Era uma vez um rato.
Sabem? Um ratinho de cidade, daqueles que moram nos buracos das paredes, espreitando as pequenas oportunidades de assaltar a despensa ou os restos das refeições esquecidos sobre as mesas.
Este ratinho em especial vivia acompanhado da família - numerosa, como todas as famílias de ratinhos - num belo casarão, uma daquelas casas antigas com cave, arrecadações e sótãos cheios de baús misteriosos, partilhando aquele espaço imenso com a família Silva, o cão Tobias e o gato Tareco.
A família Silva, igual a tantas outras, era constituída pelo pai João, a mãe Teresa, o Roberto e a Aninhas, sem esquecer a avó Fernanda, que ali pernoitava todos os Invernos.
A família dos ratinhos - doze, no total - não tinha a preocupação humana de baptizar os seus elementos, conheciam-se pelo erguer dos bigodes, pelo cheiro do pelo cinzento, pelos guinchos autoritários do pai ou cauda pontiaguda da mãe. E, claro está que, como em todas as famílias… existia um certo ratinho um pouco mais traquinas do que todos os outros.

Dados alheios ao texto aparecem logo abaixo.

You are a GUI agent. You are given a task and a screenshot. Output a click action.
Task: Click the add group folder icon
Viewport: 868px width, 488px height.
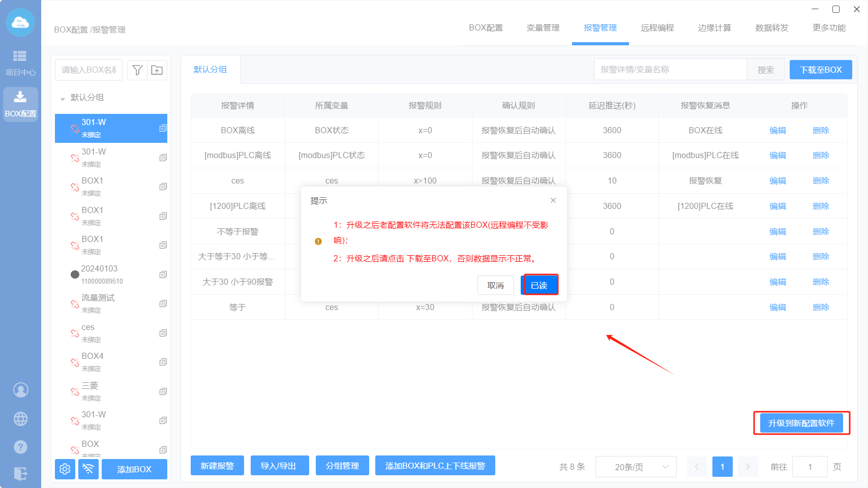tap(157, 70)
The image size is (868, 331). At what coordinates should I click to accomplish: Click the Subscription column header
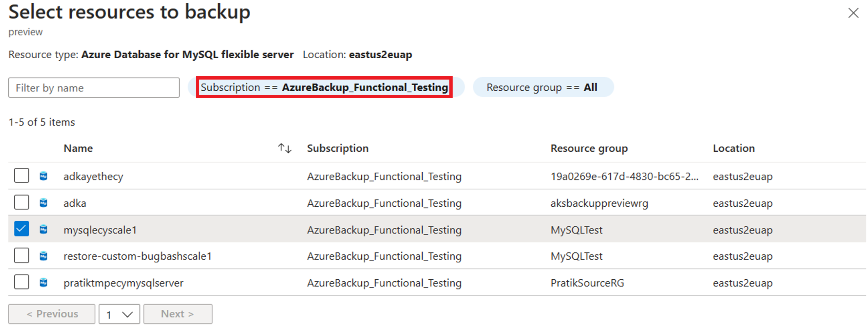338,148
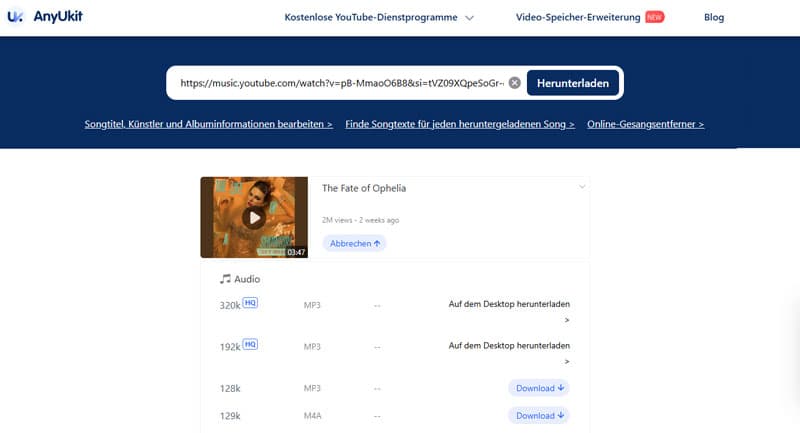Image resolution: width=800 pixels, height=433 pixels.
Task: Collapse the result card with top-right chevron
Action: coord(581,187)
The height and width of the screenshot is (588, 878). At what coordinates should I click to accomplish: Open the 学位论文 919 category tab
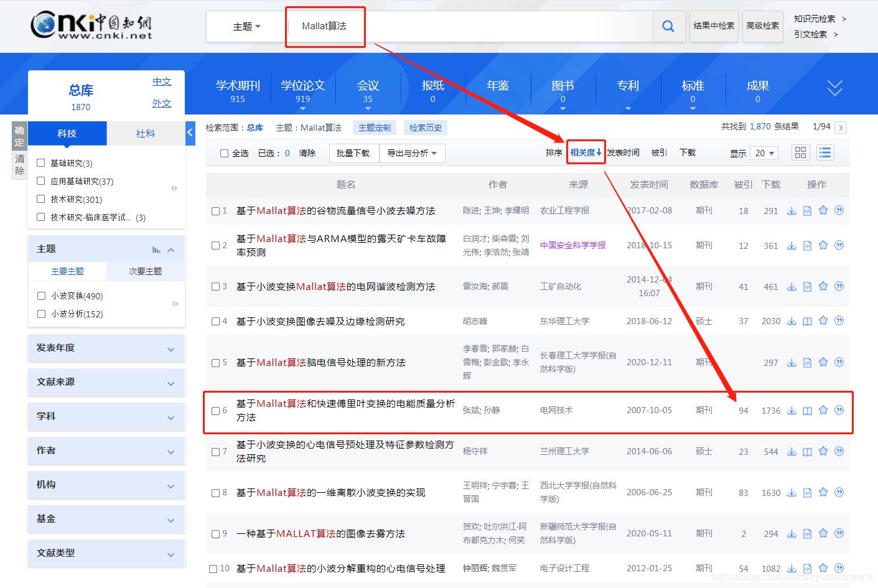[303, 90]
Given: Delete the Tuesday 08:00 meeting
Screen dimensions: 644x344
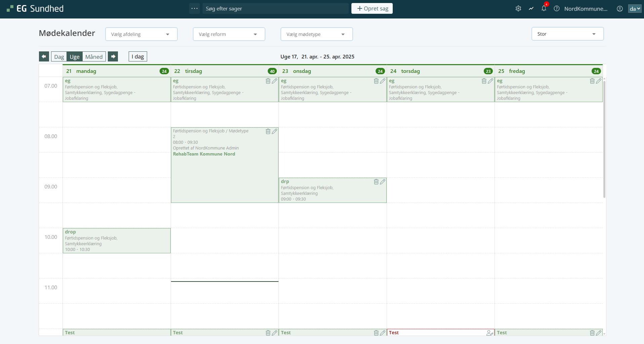Looking at the screenshot, I should click(268, 131).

Era o mais novo da ninhada, talvez o mais mimado.
Cresceu a pensar que o mundo inteiro era um gigantesco parque de diversões, protegido pela astúcia do pai, a camuflagem dos irmãos, a ternura da mãe.
E claro que, quando num belo dia descobriu um maravilhoso pedacinho de queijo, a poucos centímetros da porta de casa… nem hesitou.
Como era saboroso.
A aventura, o sair do ninho, do seu buraquinho, sozinho… explorar todo o corredor, espreitar a cozinha, a despensa. Claro que não podia esquecer o Tobias ou o Tareco, mas o cachorro passava os dias a dormitar no tapete, junto à lareira… e o Tareco era um vadio, sempre a miar em telhados da vizinhança.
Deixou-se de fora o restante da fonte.